## Work instructions:
Each entry needs to be reproduced exactly, with none left out.

Collected data:

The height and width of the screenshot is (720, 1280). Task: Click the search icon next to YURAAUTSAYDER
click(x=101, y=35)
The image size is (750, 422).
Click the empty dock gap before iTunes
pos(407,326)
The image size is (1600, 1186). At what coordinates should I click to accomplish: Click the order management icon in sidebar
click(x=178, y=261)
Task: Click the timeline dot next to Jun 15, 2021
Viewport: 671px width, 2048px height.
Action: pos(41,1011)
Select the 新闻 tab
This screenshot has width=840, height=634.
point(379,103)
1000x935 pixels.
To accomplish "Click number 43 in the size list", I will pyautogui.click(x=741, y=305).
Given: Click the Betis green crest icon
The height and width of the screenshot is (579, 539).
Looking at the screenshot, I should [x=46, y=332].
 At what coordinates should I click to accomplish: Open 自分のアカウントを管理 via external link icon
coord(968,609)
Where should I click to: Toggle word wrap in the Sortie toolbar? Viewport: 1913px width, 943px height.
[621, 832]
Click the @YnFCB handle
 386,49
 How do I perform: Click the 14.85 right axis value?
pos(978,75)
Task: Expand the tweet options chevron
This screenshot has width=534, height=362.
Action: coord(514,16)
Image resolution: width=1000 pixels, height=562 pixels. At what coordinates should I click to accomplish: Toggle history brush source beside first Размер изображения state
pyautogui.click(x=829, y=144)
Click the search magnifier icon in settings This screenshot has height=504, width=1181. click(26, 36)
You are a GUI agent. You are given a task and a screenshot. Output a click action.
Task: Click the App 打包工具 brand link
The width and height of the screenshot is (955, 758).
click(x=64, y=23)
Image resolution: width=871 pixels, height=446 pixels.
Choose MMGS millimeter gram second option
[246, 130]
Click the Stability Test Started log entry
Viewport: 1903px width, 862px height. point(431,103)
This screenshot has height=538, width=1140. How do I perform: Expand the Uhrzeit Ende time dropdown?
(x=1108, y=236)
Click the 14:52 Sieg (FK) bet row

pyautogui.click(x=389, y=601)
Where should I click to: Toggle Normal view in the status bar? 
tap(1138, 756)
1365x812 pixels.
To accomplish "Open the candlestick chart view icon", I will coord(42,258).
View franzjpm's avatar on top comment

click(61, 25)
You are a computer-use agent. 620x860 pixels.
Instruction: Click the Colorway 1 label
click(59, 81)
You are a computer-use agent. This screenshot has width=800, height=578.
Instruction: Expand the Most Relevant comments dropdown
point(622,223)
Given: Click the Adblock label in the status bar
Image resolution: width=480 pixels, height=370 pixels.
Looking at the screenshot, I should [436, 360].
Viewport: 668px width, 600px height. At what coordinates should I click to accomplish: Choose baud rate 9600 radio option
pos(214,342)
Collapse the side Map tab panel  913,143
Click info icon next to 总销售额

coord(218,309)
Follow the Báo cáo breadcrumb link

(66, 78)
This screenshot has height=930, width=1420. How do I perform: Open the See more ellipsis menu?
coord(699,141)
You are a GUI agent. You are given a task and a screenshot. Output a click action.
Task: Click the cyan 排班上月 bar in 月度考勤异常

## Response to this task:
The height and width of the screenshot is (720, 1280). Task: Click the search icon next to YURAAUTSAYDER
click(x=101, y=35)
The image size is (750, 422).
Click the empty dock gap before iTunes
pos(407,326)
The image size is (1600, 1186). At what coordinates should I click to accomplish: Click the order management icon in sidebar
click(x=178, y=261)
Task: Click the timeline dot next to Jun 15, 2021
Viewport: 671px width, 2048px height.
Action: pos(41,1011)
Select the 新闻 tab
This screenshot has width=840, height=634.
point(379,103)
1000x935 pixels.
To accomplish "Click number 43 in the size list", I will pyautogui.click(x=741, y=305).
Given: Click the Betis green crest icon
The height and width of the screenshot is (579, 539).
Looking at the screenshot, I should [x=46, y=332].
 At what coordinates should I click to accomplish: Open 自分のアカウントを管理 via external link icon
coord(968,609)
Where should I click to: Toggle word wrap in the Sortie toolbar? Viewport: 1913px width, 943px height.
[621, 832]
Click the @YnFCB handle
 386,49
 How do I perform: Click the 14.85 right axis value?
pos(978,75)
Task: Expand the tweet options chevron
This screenshot has width=534, height=362.
Action: coord(514,16)
Image resolution: width=1000 pixels, height=562 pixels. At what coordinates should I click to accomplish: Toggle history brush source beside first Размер изображения state
pyautogui.click(x=829, y=144)
Click the search magnifier icon in settings This screenshot has height=504, width=1181. click(26, 36)
You are a GUI agent. You are given a task and a screenshot. Output a click action.
Task: Click the App 打包工具 brand link
The width and height of the screenshot is (955, 758).
click(x=64, y=23)
Image resolution: width=871 pixels, height=446 pixels.
Choose MMGS millimeter gram second option
[246, 130]
Click the Stability Test Started log entry
Viewport: 1903px width, 862px height. point(431,103)
This screenshot has height=538, width=1140. How do I perform: Expand the Uhrzeit Ende time dropdown?
(x=1108, y=236)
Click the 14:52 Sieg (FK) bet row

pyautogui.click(x=389, y=601)
Where should I click to: Toggle Normal view in the status bar? 
tap(1138, 756)
1365x812 pixels.
To accomplish "Open the candlestick chart view icon", I will coord(42,258).
View franzjpm's avatar on top comment

click(61, 25)
You are a computer-use agent. 620x860 pixels.
Instruction: Click the Colorway 1 label
click(59, 81)
You are a computer-use agent. This screenshot has width=800, height=578.
Instruction: Expand the Most Relevant comments dropdown
point(622,223)
Given: Click the Adblock label in the status bar
Image resolution: width=480 pixels, height=370 pixels.
Looking at the screenshot, I should [436, 360].
Viewport: 668px width, 600px height. At what coordinates should I click to accomplish: Choose baud rate 9600 radio option
pos(214,342)
Collapse the side Map tab panel  913,143
Click info icon next to 总销售额

coord(218,309)
Follow the Báo cáo breadcrumb link

(66, 78)
This screenshot has height=930, width=1420. How do I perform: Open the See more ellipsis menu?
coord(699,141)
You are a GUI agent. You are given a task and a screenshot. Output a click action.
Task: Click the cyan 排班上月 bar in 月度考勤异常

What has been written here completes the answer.